START Excerpted text

Table 2 Parental attachment, personality characteristics, and mental health status of patients with AD + HY, with AD–HY, and controls (N = 917)

The mean score for extraversion in the AD + HY group, as assessed with the EPQ, was 6.08 (SD = 4.23), and in the AD–HY group it was 4.47 (SD = 3.94), compared with 9.31 (SD = 3.50) in the controls. The mean score for neuroticism in the AD + HY group was 7.86 (SD = 3.08), and in the AD–HY group it was 9.26 (SD = 2.34), compared with 3.00 (SD = 3.04) in the controls. The differences in extraversion and neuroticism among three groups were statistically significant (Fextraversion = 155.53, p < 0.001; Fneuroticism = 473.74, p < 0.001).

END Excerpted text

* **Check your understanding**:
1. Transcribe the part of the excerpt on personality scores starting at "Table 2 Parental" and ending at "p < 0.001; Fneuroticism = 473.74, p < 0.001).".
2. Please pick up the excerpt on personality scores where it stops and continue it.
The records are separate material, unrelated to the excerpt on personality scores.

START Extracted material

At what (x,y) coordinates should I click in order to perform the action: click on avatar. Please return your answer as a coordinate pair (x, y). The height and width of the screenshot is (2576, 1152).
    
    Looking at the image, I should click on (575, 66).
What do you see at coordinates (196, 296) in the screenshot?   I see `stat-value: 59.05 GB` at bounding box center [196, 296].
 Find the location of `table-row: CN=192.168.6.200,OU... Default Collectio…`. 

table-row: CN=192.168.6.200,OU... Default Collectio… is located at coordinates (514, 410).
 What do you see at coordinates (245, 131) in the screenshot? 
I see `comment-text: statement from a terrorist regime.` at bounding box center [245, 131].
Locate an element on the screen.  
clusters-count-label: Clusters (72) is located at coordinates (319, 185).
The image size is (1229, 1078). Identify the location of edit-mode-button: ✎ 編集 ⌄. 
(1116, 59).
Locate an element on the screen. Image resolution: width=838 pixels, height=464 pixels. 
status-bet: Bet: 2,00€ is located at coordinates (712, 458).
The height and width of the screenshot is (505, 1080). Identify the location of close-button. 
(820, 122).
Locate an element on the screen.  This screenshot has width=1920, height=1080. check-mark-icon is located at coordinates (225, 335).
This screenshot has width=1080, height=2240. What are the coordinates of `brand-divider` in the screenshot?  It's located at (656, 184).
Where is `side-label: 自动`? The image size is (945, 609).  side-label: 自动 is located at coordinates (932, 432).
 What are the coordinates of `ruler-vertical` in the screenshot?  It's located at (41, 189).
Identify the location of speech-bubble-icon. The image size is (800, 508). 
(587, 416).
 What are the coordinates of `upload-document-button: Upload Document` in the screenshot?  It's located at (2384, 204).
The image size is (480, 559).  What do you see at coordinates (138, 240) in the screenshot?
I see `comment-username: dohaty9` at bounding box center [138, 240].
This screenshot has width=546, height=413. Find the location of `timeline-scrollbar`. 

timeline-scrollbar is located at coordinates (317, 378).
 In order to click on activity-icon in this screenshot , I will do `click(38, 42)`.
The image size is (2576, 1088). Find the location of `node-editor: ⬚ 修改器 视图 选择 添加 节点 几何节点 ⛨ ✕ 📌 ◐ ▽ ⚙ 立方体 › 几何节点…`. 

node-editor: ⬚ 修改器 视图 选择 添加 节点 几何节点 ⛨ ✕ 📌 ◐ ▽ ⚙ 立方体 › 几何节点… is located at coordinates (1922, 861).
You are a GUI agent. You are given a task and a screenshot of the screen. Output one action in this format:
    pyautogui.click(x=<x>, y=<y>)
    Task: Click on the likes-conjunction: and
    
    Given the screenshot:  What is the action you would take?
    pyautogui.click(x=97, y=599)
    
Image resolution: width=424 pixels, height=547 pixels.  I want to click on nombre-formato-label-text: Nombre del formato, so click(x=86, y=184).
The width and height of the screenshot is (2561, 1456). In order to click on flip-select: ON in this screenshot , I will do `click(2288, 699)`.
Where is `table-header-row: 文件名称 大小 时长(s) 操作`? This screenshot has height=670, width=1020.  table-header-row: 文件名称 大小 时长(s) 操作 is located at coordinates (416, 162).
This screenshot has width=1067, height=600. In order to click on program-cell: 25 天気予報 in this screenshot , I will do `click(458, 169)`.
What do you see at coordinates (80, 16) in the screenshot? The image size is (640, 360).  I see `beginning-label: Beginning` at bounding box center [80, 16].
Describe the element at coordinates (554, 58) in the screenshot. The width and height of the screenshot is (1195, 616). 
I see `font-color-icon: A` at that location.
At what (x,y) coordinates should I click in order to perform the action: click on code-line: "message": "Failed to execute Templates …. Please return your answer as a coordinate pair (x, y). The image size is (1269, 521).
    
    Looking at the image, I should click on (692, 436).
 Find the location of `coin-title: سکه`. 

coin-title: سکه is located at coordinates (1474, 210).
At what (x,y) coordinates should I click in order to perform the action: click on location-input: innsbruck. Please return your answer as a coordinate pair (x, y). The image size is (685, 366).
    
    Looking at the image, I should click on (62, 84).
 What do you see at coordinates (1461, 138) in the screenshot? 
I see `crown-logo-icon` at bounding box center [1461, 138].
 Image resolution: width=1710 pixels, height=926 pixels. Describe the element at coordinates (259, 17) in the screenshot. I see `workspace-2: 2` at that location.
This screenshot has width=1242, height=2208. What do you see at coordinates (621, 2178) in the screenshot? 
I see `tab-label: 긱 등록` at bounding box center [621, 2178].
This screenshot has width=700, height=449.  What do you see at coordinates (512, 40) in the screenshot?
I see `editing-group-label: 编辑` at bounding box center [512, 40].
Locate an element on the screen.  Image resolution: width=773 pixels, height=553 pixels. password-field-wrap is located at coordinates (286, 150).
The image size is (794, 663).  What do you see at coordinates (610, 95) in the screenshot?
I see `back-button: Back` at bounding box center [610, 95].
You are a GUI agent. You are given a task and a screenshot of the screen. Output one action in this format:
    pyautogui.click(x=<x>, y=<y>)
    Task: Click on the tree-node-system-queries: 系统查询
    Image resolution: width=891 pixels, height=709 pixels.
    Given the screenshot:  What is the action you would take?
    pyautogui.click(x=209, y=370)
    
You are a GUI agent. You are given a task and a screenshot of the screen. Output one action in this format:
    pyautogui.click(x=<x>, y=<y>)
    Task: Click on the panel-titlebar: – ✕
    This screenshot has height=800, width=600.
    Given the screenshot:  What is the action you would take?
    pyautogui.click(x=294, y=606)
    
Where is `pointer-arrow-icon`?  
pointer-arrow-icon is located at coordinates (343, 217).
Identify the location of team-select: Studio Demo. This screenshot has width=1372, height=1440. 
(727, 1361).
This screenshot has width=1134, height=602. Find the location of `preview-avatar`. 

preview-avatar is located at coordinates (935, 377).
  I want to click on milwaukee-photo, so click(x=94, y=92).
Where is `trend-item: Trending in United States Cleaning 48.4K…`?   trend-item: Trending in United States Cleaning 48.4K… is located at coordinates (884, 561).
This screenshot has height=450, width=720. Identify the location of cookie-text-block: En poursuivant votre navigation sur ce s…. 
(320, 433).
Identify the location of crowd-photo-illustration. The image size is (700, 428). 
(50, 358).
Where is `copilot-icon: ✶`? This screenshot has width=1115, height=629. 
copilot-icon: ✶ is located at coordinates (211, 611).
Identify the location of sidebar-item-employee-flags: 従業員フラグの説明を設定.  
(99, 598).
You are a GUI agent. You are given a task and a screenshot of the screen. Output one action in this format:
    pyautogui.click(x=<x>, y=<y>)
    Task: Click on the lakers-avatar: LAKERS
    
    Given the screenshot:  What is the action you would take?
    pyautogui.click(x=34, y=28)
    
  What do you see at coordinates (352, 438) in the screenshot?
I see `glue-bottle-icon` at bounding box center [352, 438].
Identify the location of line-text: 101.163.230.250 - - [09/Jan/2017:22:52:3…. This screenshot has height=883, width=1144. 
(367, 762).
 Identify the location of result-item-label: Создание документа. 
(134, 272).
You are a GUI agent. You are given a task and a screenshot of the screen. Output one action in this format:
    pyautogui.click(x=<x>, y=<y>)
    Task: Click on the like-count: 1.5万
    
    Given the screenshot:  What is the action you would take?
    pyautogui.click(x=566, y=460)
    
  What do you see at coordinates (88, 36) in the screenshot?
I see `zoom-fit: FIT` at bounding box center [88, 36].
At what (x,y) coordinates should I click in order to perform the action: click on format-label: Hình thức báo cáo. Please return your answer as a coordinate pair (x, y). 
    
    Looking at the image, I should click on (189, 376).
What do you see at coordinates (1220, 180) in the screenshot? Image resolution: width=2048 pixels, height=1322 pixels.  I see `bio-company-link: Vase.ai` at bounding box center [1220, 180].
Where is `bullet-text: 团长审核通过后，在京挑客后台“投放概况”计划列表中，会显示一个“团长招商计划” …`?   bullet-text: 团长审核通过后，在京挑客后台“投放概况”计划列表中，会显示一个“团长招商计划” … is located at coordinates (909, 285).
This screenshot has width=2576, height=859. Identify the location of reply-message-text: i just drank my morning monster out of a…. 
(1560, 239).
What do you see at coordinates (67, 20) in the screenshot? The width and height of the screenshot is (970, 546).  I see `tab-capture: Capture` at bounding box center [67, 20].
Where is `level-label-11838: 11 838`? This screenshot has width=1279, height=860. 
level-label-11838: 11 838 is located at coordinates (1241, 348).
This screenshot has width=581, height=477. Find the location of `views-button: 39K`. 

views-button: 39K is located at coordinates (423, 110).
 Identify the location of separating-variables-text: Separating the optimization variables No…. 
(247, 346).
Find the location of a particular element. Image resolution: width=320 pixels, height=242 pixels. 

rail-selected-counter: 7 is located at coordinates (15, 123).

END Extracted material

* **Answers to the exercise**:
1.
Table 2 Parental attachment, personality characteristics, and mental health status of patients with AD + HY, with AD–HY, and controls (N = 917)

The mean score for extraversion in the AD + HY group, as assessed with the EPQ, was 6.08 (SD = 4.23), and in the AD–HY group it was 4.47 (SD = 3.94), compared with 9.31 (SD = 3.50) in the controls. The mean score for neuroticism in the AD + HY group was 7.86 (SD = 3.08), and in the AD–HY group it was 9.26 (SD = 2.34), compared with 3.00 (SD = 3.04) in the controls. The differences in extraversion and neuroticism among three groups were statistically significant (Fextraversion = 155.53, p < 0.001; Fneuroticism = 473.74, p < 0.001).

2.
Furthermore, the mean score for mental health in the AD + HY group, as assessed with the CHQ, was 6.62 (SD = 3.51), and in the AD–HY group it was 7.45 (SD = 3.49), compared with 1.00 (SD = 1.88) in the controls. The difference in mental health among the three groups was statistically significant (F = 574.44, p < 0.001). Using Bonferroni post hoc tests, between-group comparisons showed that there were no significant differences between the AD + HY and AD–HY groups (MD = −0.83, p = 0.008).

Structural equation modeling

SEM was used to investigate differences in the hierarchical pathways between parental bonding, personality characteristics, and mental health condition among the three groups. The analysis was carried out in three paired group models: AD–HY and controls in the first model (Figure 1a), AD + HY and controls in the second model (Figure 1b), and AD–HY and AD + HY in the third model (Figure 1c). Parsimonious models were developed, which meant that only statistically significant pathways were shown. All models showed a pathway relationship in which parental bonding affected personality characteristics, personality characteristics affected mental health condition, and mental health condition affected whether subjects developed adjustment disorder or hyperventilation, as shown in Figure 1.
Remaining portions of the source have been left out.